By Pavel Havlíček | The Balkan Forum
One of the most important discussions of today is how to best combat disinformation and misinformation in the information space and which tools to use to limit their spread since this is something that often causes (moral) panic about being manipulated in the quickly changing public space, including the online domain, oversaturated with information.
A significant part of the debate is connected to social media platforms since they nowadays serve as an essential place of social interactions and exchange of views among their users and participants of the public discussion that has largely moved online to domains like Facebook, Twitter, Instagram, YouTube or Tik Tok and other applications.
While these platforms have benefitted from the attention of billions of users, commercialised their online presence and attention paid to online products, including based on the model of advertising, they have overwhelmingly underestimated the security threats, foreign malign operations, often conducted by bots and trolls, and the problem of radicalisation that has spread in their ecosystems, despite being clearly against their own rules of the community.
It was best visible when the European Commission introduced its Code of Practice against Disinformation in December 2018, which was supposed to motivate the platforms to invest in the integrity of their own services and the protection of the end user as well as their rights. However, this policy was realised based on the principle of self-regulation that was supposed to be implemented and at the same time evaluated by the social media actors themselves without the direct involvement of the European regulators.
Unsurprisingly, the results were more than mixed, which pushed the European Commission to amend its approach and enforce a much stricter type of regulation that forced the platforms to implement a new set of rules and declare the results of their activities to the European Commission by law, the so-called Digital Services Act (DSA).
Role of DSA
Based on the previous experience and lack of engagement by the social media platforms after 2018, the DSA enforced several key principles that should make sure that the spread of disinformation and illegal content online comes under stricter control of the EU again.
One of them was transparency which should make sure that the users of social media platforms themselves become more aware of their rights and opportunities, including when reporting illegal and legal but harmful (disinformation) content online. Transparency should also help to open the internal life within the social media platforms in the form of algorithms that determine who is seeing what at each time, without the users often understanding why and how it happens. Finally, the principle of transparency should also make sure that the platforms report on high risks and allow for external audits.
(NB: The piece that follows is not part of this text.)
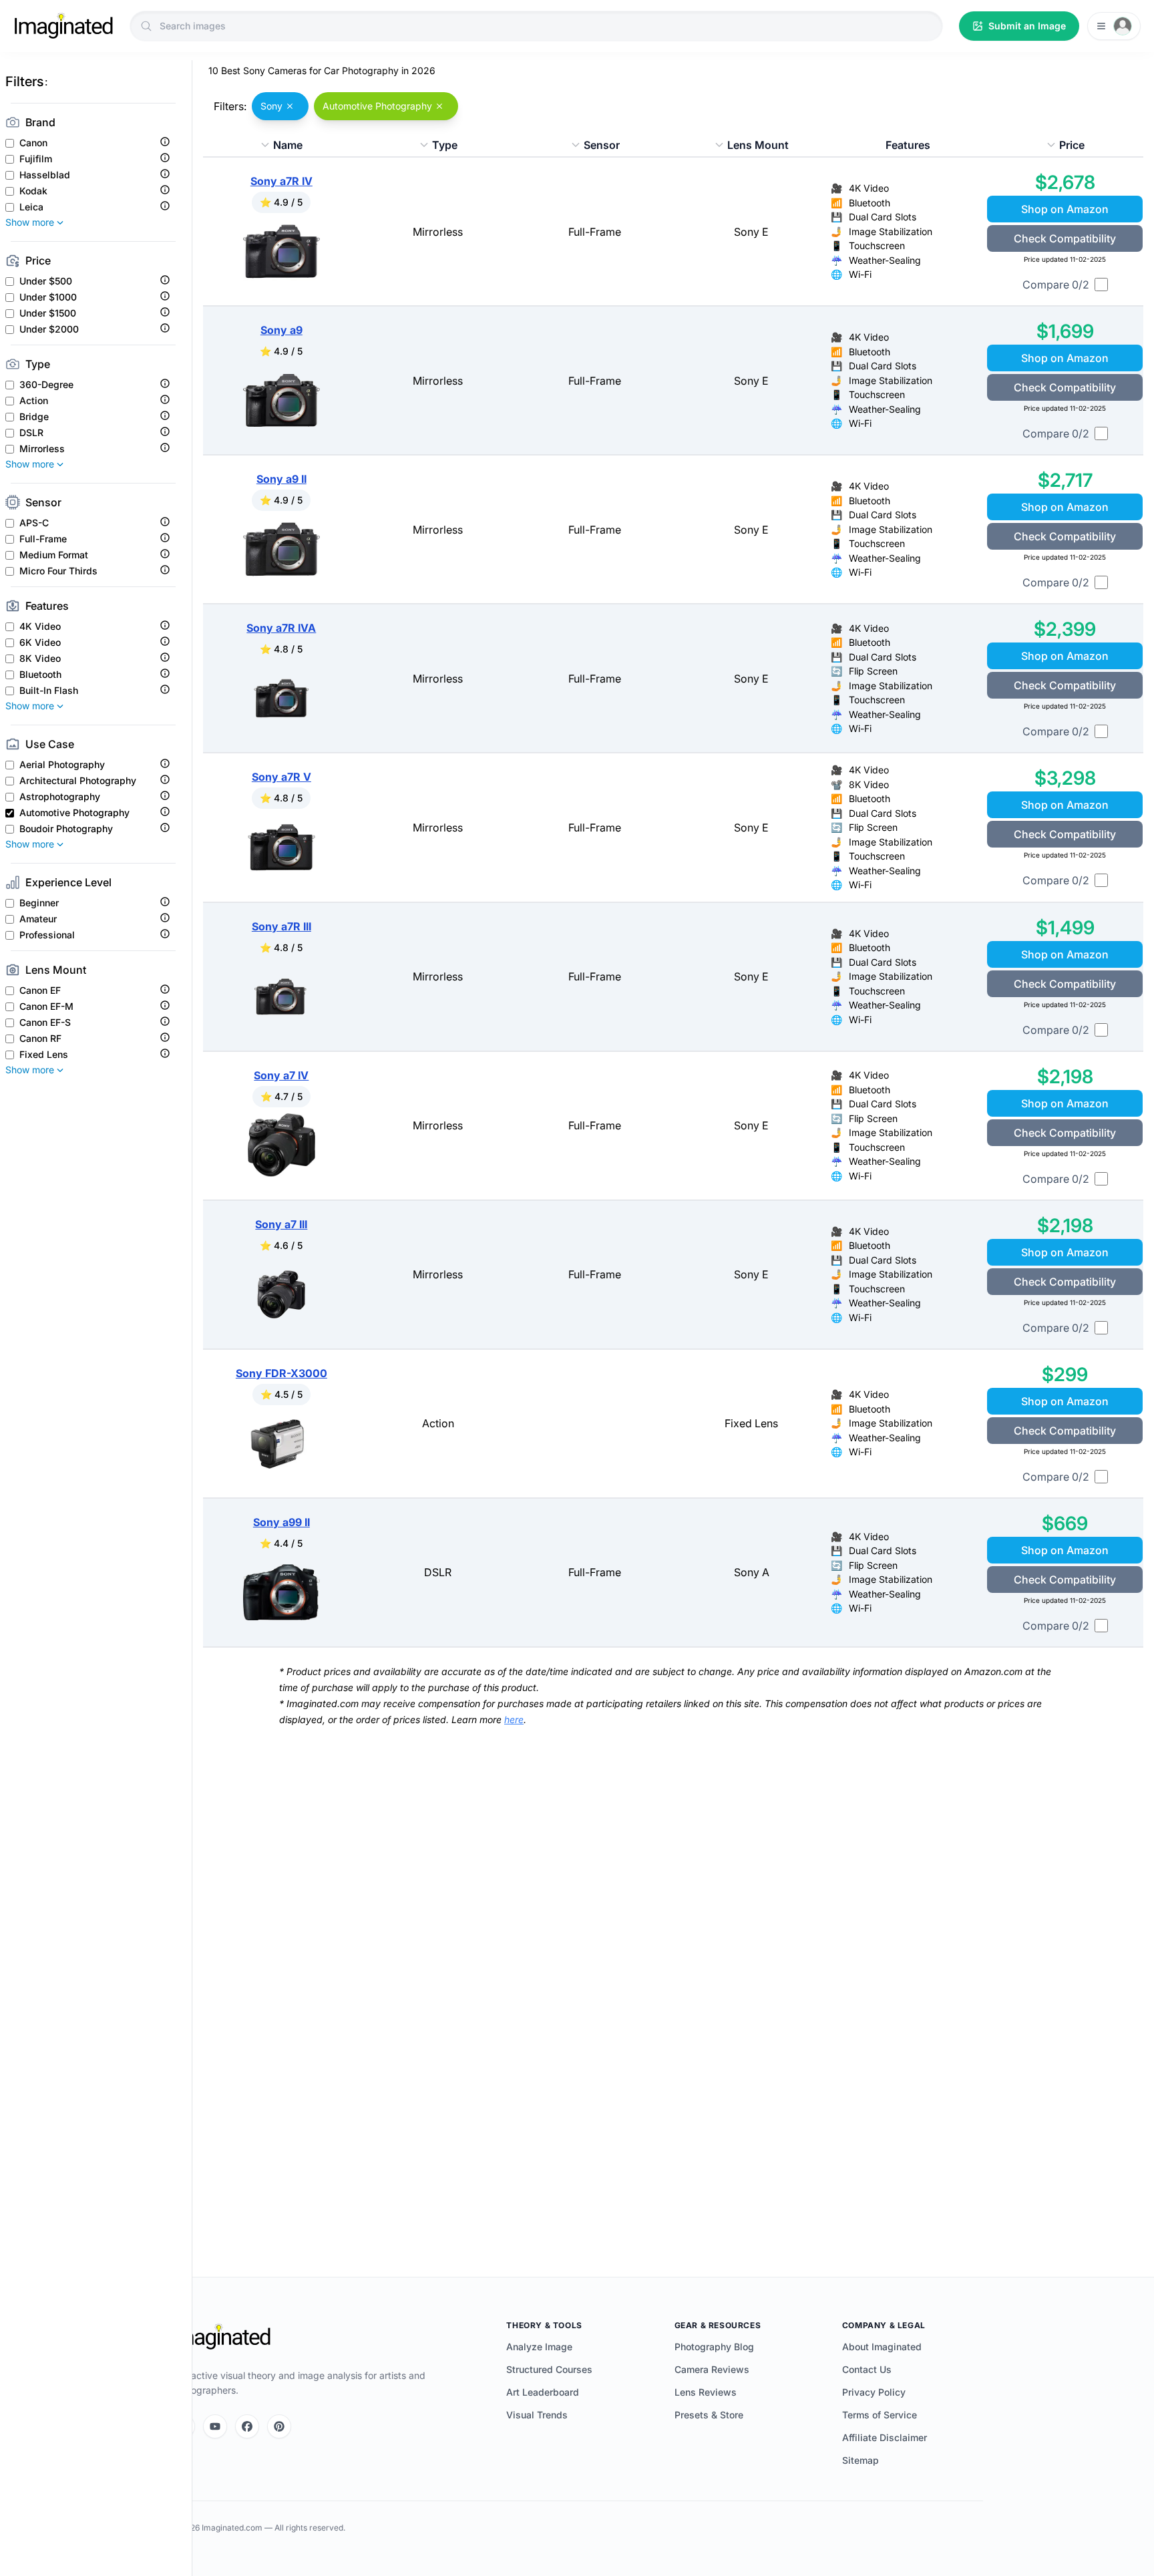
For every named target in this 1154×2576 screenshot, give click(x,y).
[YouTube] (215, 2426)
Another of the key issues has been users’ empowerment and ensuring that it is not the platform but European rules and norms that prevail over their own interpretation of rules and regulations. While turning the table and enforcing the EU’s will over the common European digital space, the platforms now need to respect the right of appeal to an independent arbiter and finally also the will of the national courts over their judgements determining if this or that should happen online. What this has meant in practice is, for example, that if Donald Trump was “de-platformed” in July 2024 in the EU’s digital space, he would have the right to appeal to the decision and ask an independent authority and finally also the national and/or EU courts to decide about his social media presence. This rule now applies to all users, be they individual or commercial.
Finally, the EU’s own Code of Practice on Disinformation, originally adopted in December 2018 and several times amended since then, became a golden standard when it comes to approaching disinformation and other forms of problematic content online. This – for instance – means that the platforms are supposed to deprioritise and demonetise problematic content and in fact go against their original revenue model based on the spread of polarising and thus very often highly trending content.
In many of these instances, the new European approach to the so-called Very Large Media Platforms and other online actors is revolutionary and deserves our attention. At the same time, it also shows that the platforms themselves were not motivated and keen on doing too much to tackle disinformation online. Now, this changes and we should make proper use of all these new opportunities at the EU, national, and individual levels.
Pending challenges
At the same time, a challenge remains in persuading the platforms to apply this approach at the global level beyond the EU itself since other countries in the European direct neighbourhood lie outside of the regulatory boundaries. This includes not only the Western Balkan countries but also Eastern Europe where many candidate countries willing to join the European block fall through the common EU regulatory system.
On the contrary, the European Commission that oversees communications and negotiations with the platform representatives should persuade the VLOPs to apply their rules more generally across the globe and this way repeat the experience of the GDPR, the European directive on the protection of personal information, which became a successful example of European normative power in the world.
Finally, the EU’s regulation model remains open and represents an opportunity for the European partners to follow suit and apply a similar type of regulation to their national legislative systems, as visible in the example of the United Kingdom, which decided to make its own digital legislation largely compatible with the one of the EU too.